(Stored items)
+ + + +
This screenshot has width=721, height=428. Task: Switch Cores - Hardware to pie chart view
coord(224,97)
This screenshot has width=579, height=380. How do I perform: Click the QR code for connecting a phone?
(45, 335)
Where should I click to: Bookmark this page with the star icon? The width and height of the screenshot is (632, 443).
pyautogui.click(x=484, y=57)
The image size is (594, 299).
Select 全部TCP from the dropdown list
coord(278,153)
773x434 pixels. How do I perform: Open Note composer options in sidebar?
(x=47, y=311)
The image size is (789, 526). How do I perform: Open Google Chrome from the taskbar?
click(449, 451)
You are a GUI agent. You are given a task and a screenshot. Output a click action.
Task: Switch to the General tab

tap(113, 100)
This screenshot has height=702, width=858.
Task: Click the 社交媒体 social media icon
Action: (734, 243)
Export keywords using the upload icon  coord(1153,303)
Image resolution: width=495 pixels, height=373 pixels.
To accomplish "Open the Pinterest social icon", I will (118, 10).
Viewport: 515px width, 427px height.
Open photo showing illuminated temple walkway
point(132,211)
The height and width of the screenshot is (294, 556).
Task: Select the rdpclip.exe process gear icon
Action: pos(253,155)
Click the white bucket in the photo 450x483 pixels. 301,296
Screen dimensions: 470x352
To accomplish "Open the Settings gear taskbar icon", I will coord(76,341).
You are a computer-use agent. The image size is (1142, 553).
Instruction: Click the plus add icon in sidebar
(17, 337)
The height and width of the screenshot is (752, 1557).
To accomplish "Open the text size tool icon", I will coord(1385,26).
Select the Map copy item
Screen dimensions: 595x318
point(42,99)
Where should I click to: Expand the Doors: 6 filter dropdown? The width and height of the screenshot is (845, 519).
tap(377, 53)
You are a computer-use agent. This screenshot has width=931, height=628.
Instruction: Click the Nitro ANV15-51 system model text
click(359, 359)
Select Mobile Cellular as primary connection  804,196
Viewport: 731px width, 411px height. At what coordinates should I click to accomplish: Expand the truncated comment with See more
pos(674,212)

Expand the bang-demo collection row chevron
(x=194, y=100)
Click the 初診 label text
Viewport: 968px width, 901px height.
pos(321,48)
+ + + +
- The problem -
Transcribe each entry precisely, missing none.

- Exercise result -
This screenshot has width=721, height=428. Task: Switch Cores - Hardware to pie chart view
coord(224,97)
This screenshot has width=579, height=380. How do I perform: Click the QR code for connecting a phone?
(45, 335)
Where should I click to: Bookmark this page with the star icon? The width and height of the screenshot is (632, 443).
pyautogui.click(x=484, y=57)
The image size is (594, 299).
Select 全部TCP from the dropdown list
coord(278,153)
773x434 pixels. How do I perform: Open Note composer options in sidebar?
(x=47, y=311)
The image size is (789, 526). How do I perform: Open Google Chrome from the taskbar?
click(449, 451)
You are a GUI agent. You are given a task and a screenshot. Output a click action.
Task: Switch to the General tab

tap(113, 100)
This screenshot has height=702, width=858.
Task: Click the 社交媒体 social media icon
Action: (734, 243)
Export keywords using the upload icon  coord(1153,303)
Image resolution: width=495 pixels, height=373 pixels.
To accomplish "Open the Pinterest social icon", I will (118, 10).
Viewport: 515px width, 427px height.
Open photo showing illuminated temple walkway
point(132,211)
The height and width of the screenshot is (294, 556).
Task: Select the rdpclip.exe process gear icon
Action: pos(253,155)
Click the white bucket in the photo 450x483 pixels. 301,296
Screen dimensions: 470x352
To accomplish "Open the Settings gear taskbar icon", I will coord(76,341).
You are a computer-use agent. The image size is (1142, 553).
Instruction: Click the plus add icon in sidebar
(17, 337)
The height and width of the screenshot is (752, 1557).
To accomplish "Open the text size tool icon", I will coord(1385,26).
Select the Map copy item
Screen dimensions: 595x318
point(42,99)
Where should I click to: Expand the Doors: 6 filter dropdown? The width and height of the screenshot is (845, 519).
tap(377, 53)
You are a computer-use agent. This screenshot has width=931, height=628.
Instruction: Click the Nitro ANV15-51 system model text
click(359, 359)
Select Mobile Cellular as primary connection  804,196
Viewport: 731px width, 411px height. At what coordinates should I click to accomplish: Expand the truncated comment with See more
pos(674,212)

Expand the bang-demo collection row chevron
(x=194, y=100)
Click the 初診 label text
Viewport: 968px width, 901px height.
pos(321,48)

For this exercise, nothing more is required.